Neural network can be used in classification and regression problems, but the activation function of the output layer needs to be changed according to the situation. Generally speaking, the regression problem uses the identity function and the classification problem uses the softmax function.

##### 6. Identity function and softmax function

Figure 3-12 shows the softmax function

Figure 3-12

softmax function is the output function, and each neuron in the output layer is affected by all input signals. In order to prevent overflow, we improve it to figure 3-13. C 'is usually set to the maximum value of semaphore, that is, the largest one in ai.

Figure 3-13

Realize it with code

import numpy as np def softmax(a): c = np.max(a) exp_a = np.exp(a-c) sum_exp_a = np.sum(exp_a) y = exp_a/sum_exp_a return y a = np.array([0.3,2.9,4.0]) y = softmax(a) print(y) print(np.sum(y))

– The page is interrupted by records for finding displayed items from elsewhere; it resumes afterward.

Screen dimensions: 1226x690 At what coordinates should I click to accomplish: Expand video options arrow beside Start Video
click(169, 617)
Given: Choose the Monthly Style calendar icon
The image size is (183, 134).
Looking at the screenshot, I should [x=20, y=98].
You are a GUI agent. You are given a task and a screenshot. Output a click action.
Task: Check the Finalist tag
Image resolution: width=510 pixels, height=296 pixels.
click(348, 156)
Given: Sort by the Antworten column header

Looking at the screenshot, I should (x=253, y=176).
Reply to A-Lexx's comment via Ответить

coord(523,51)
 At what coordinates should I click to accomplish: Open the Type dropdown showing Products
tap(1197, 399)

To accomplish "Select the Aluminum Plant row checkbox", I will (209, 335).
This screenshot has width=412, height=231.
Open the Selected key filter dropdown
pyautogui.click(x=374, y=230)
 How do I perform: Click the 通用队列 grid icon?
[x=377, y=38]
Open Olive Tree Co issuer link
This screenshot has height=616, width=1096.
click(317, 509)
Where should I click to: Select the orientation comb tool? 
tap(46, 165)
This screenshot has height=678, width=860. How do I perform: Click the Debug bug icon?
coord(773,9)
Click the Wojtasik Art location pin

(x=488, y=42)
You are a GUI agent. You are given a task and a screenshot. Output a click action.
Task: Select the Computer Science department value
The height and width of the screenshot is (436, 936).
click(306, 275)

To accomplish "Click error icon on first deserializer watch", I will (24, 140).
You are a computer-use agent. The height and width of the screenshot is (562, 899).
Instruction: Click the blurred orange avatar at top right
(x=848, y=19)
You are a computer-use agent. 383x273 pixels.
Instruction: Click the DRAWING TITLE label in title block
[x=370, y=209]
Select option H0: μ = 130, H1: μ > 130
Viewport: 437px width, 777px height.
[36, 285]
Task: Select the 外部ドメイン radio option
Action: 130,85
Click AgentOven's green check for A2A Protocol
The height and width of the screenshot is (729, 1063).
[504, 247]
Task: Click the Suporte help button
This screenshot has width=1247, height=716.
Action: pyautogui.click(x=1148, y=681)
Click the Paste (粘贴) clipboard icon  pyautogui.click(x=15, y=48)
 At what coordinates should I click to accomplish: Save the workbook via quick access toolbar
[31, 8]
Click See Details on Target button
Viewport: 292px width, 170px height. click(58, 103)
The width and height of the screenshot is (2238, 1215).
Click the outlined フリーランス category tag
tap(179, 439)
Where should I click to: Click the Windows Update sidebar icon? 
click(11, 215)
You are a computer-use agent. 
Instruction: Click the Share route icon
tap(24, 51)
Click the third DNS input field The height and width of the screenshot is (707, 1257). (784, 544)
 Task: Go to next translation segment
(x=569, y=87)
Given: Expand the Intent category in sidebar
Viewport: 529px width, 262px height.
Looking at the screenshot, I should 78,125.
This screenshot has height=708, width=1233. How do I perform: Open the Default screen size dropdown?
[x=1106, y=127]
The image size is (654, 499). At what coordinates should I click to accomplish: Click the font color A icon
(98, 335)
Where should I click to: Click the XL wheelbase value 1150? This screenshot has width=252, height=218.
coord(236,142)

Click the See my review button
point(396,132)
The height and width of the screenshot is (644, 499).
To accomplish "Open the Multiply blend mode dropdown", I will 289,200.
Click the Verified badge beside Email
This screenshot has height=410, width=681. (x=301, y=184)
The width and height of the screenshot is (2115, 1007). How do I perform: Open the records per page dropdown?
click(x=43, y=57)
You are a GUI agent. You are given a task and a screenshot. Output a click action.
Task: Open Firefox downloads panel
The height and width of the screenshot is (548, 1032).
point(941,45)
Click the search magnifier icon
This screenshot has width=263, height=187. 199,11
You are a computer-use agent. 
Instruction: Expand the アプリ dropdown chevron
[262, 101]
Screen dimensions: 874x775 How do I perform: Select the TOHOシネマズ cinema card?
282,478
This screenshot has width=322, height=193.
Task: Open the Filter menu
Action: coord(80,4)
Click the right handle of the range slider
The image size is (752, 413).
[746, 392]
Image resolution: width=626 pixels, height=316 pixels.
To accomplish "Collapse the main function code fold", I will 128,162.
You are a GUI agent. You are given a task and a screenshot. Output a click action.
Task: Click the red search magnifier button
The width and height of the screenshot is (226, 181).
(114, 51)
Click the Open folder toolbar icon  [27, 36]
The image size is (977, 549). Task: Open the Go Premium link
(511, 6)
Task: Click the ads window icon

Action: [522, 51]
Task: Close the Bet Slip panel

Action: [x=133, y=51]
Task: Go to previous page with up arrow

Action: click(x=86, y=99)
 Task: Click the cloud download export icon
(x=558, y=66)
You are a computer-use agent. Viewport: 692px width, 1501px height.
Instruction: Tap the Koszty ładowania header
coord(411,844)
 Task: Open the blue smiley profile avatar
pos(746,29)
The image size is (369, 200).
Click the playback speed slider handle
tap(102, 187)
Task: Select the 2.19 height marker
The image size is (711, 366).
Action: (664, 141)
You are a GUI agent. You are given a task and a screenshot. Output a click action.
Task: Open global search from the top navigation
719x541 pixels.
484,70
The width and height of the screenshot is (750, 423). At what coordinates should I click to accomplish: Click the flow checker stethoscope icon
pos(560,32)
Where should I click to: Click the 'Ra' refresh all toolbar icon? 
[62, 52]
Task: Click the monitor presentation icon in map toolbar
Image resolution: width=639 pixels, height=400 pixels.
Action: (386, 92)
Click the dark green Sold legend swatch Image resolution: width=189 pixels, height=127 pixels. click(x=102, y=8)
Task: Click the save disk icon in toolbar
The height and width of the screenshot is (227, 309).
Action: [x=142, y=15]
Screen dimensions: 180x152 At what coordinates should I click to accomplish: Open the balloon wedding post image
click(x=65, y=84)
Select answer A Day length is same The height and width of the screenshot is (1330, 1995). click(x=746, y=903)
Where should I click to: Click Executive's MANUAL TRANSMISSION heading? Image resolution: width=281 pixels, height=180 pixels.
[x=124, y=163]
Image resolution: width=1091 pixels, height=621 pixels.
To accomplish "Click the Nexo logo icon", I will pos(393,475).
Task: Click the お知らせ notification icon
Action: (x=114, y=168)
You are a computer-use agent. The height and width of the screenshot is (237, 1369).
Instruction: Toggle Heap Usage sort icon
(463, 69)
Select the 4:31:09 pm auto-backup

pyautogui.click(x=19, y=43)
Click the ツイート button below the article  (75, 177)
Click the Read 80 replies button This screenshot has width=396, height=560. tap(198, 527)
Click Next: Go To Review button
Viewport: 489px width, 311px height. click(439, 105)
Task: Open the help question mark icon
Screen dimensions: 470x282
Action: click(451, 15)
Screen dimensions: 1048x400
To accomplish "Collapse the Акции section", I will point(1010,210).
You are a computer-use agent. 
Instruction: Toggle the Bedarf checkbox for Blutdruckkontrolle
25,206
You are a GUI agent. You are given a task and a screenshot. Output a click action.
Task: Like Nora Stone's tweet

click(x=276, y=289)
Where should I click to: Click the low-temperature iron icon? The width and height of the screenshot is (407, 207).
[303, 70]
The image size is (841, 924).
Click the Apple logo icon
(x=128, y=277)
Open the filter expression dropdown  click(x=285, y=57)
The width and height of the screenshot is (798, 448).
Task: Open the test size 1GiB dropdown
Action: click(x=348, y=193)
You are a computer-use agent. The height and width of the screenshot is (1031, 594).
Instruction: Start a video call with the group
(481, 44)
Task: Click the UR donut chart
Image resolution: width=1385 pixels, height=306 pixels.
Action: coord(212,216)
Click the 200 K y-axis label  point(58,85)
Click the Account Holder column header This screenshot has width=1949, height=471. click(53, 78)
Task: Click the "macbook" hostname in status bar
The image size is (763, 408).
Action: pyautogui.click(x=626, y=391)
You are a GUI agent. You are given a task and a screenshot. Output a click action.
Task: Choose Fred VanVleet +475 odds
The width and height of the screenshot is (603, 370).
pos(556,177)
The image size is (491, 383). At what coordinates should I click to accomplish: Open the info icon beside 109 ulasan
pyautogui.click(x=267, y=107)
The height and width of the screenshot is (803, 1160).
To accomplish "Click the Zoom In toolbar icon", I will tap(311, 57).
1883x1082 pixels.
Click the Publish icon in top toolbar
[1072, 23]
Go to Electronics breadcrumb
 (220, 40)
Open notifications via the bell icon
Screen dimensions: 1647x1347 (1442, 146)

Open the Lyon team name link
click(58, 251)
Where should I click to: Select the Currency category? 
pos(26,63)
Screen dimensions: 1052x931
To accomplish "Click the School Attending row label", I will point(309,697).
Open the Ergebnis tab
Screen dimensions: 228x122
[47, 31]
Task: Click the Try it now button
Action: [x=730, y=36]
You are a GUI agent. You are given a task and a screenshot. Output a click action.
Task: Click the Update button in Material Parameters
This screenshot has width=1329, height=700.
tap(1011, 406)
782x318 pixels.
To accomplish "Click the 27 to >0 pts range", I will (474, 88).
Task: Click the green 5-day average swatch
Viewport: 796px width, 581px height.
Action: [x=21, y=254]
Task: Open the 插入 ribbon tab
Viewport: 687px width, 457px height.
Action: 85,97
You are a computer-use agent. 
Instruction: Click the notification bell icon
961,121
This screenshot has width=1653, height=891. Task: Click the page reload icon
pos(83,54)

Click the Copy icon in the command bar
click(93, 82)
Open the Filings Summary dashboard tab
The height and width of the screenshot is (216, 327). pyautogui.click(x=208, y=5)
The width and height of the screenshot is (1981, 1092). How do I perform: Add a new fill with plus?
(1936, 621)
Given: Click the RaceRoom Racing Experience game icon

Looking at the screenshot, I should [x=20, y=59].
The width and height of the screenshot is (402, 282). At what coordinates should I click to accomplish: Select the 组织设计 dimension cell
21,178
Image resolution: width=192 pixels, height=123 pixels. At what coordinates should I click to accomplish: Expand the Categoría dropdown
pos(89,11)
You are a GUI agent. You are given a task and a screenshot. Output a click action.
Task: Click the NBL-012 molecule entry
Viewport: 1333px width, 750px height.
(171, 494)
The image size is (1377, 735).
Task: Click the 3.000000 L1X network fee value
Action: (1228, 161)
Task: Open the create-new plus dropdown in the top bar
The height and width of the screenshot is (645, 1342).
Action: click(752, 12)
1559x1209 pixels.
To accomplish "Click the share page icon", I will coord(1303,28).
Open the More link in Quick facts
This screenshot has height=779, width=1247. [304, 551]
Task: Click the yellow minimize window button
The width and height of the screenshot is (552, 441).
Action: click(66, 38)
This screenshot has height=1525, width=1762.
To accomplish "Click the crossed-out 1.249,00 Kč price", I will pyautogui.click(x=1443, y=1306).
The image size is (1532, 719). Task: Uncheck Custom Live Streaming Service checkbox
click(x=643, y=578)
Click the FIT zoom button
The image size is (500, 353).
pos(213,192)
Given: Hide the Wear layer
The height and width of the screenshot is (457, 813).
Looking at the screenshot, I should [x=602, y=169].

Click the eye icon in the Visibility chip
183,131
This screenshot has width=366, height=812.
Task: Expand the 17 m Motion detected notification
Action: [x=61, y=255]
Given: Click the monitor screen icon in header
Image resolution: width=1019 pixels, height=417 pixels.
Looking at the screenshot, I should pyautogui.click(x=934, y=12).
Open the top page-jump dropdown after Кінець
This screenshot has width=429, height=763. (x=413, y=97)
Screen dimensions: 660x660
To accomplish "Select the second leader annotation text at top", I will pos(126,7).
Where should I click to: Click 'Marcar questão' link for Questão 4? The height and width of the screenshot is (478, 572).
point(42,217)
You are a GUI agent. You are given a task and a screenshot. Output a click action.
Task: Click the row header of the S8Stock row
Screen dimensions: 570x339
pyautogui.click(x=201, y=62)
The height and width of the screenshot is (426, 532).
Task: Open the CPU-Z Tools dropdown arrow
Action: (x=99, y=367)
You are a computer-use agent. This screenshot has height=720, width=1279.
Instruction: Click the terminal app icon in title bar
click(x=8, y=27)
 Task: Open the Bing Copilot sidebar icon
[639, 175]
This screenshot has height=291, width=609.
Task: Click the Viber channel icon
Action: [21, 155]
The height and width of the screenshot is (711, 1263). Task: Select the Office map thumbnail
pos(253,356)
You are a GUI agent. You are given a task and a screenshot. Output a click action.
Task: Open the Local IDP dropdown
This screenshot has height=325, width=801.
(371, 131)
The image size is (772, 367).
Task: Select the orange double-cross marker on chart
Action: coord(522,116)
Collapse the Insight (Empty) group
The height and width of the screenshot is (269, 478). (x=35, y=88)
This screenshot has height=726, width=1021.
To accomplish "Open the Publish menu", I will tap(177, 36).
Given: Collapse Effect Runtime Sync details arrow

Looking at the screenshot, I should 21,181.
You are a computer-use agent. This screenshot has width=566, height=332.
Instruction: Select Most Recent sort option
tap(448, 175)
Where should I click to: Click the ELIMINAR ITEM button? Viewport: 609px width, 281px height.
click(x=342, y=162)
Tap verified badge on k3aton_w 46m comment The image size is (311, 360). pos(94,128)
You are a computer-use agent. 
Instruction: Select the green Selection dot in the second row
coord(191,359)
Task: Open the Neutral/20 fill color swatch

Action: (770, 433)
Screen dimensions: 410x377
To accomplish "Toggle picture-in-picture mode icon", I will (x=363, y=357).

The running result of this code is shown in Figure 3-14

Figure 3-14

As shown above, the output of the softmax function is a real number between 0.0 and 1.0. Moreover, the sum of the output values of the softmax function is 1. The output sum of 1 is an important property of softmax function. Because of this property, we can interpret the output of softmax function as "probability".

Even if the softmax function is used, the size relationship between elements will not change. This is because the exponential function (y = exp(x)) is a monotonically increasing function.

The steps of solving machine learning problems can be divided into "learning" A and "reasoning". Firstly, the model is learned in the learning stage, and then in the reasoning stage, the learned model is used to reason (classify) the unknown data. As mentioned earlier, the softmax function of the output layer is generally omitted in the reasoning stage. Softmax function is used in the output layer because it is related to the learning of neural network.

The number of neurons in the output layer is generally the same as the number of categories for classification problems.